Records from a collection:
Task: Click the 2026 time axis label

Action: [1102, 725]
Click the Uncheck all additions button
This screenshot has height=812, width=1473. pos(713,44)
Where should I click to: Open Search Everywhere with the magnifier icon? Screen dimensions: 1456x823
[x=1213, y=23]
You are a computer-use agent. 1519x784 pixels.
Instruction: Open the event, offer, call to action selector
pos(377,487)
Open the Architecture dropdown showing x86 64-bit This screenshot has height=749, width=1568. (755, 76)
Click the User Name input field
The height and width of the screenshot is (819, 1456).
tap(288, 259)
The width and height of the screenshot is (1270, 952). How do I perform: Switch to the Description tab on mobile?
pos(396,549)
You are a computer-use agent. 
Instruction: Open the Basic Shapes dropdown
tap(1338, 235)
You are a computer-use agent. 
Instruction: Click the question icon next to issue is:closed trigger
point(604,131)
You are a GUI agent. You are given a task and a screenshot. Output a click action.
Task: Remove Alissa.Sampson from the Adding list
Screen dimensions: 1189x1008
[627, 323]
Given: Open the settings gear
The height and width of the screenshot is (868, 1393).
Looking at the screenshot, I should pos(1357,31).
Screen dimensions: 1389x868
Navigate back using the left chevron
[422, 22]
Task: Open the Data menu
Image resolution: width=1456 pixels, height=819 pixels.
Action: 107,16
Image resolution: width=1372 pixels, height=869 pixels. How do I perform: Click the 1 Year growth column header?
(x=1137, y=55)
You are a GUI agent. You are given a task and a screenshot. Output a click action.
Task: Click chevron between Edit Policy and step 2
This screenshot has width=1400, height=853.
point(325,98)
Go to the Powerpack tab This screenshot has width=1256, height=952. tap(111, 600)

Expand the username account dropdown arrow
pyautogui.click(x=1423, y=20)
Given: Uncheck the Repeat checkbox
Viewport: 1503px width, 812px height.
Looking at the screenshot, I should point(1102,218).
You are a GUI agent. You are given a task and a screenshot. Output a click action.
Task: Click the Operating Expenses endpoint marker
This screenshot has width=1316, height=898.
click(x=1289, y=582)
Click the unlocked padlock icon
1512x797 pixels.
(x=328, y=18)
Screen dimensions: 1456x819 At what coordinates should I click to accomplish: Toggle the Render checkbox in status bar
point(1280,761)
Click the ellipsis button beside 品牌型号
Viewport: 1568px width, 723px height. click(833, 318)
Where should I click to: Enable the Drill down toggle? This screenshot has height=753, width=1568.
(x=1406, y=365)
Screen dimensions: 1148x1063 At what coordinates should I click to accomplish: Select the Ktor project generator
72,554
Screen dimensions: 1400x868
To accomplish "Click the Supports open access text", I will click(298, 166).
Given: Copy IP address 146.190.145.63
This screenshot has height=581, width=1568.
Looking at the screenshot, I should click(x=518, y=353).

[Exercise requirements]:
Nothing in the records above may be left out when you repeat them exactly.

[Exercise answer]:
Task: Click the 2026 time axis label

Action: [1102, 725]
Click the Uncheck all additions button
This screenshot has height=812, width=1473. pos(713,44)
Where should I click to: Open Search Everywhere with the magnifier icon? Screen dimensions: 1456x823
[x=1213, y=23]
You are a computer-use agent. 1519x784 pixels.
Instruction: Open the event, offer, call to action selector
pos(377,487)
Open the Architecture dropdown showing x86 64-bit This screenshot has height=749, width=1568. (755, 76)
Click the User Name input field
The height and width of the screenshot is (819, 1456).
tap(288, 259)
The width and height of the screenshot is (1270, 952). How do I perform: Switch to the Description tab on mobile?
pos(396,549)
You are a computer-use agent. 
Instruction: Open the Basic Shapes dropdown
tap(1338, 235)
You are a computer-use agent. 
Instruction: Click the question icon next to issue is:closed trigger
point(604,131)
You are a GUI agent. You are given a task and a screenshot. Output a click action.
Task: Remove Alissa.Sampson from the Adding list
Screen dimensions: 1189x1008
[627, 323]
Given: Open the settings gear
The height and width of the screenshot is (868, 1393).
Looking at the screenshot, I should pos(1357,31).
Screen dimensions: 1389x868
Navigate back using the left chevron
[422, 22]
Task: Open the Data menu
Image resolution: width=1456 pixels, height=819 pixels.
Action: 107,16
Image resolution: width=1372 pixels, height=869 pixels. How do I perform: Click the 1 Year growth column header?
(x=1137, y=55)
You are a GUI agent. You are given a task and a screenshot. Output a click action.
Task: Click chevron between Edit Policy and step 2
This screenshot has width=1400, height=853.
point(325,98)
Go to the Powerpack tab This screenshot has width=1256, height=952. tap(111, 600)

Expand the username account dropdown arrow
pyautogui.click(x=1423, y=20)
Given: Uncheck the Repeat checkbox
Viewport: 1503px width, 812px height.
Looking at the screenshot, I should point(1102,218).
You are a GUI agent. You are given a task and a screenshot. Output a click action.
Task: Click the Operating Expenses endpoint marker
This screenshot has width=1316, height=898.
click(x=1289, y=582)
Click the unlocked padlock icon
1512x797 pixels.
(x=328, y=18)
Screen dimensions: 1456x819 At what coordinates should I click to accomplish: Toggle the Render checkbox in status bar
point(1280,761)
Click the ellipsis button beside 品牌型号
Viewport: 1568px width, 723px height. click(833, 318)
Where should I click to: Enable the Drill down toggle? This screenshot has height=753, width=1568.
(x=1406, y=365)
Screen dimensions: 1148x1063 At what coordinates should I click to accomplish: Select the Ktor project generator
72,554
Screen dimensions: 1400x868
To accomplish "Click the Supports open access text", I will click(298, 166).
Given: Copy IP address 146.190.145.63
This screenshot has height=581, width=1568.
Looking at the screenshot, I should click(x=518, y=353).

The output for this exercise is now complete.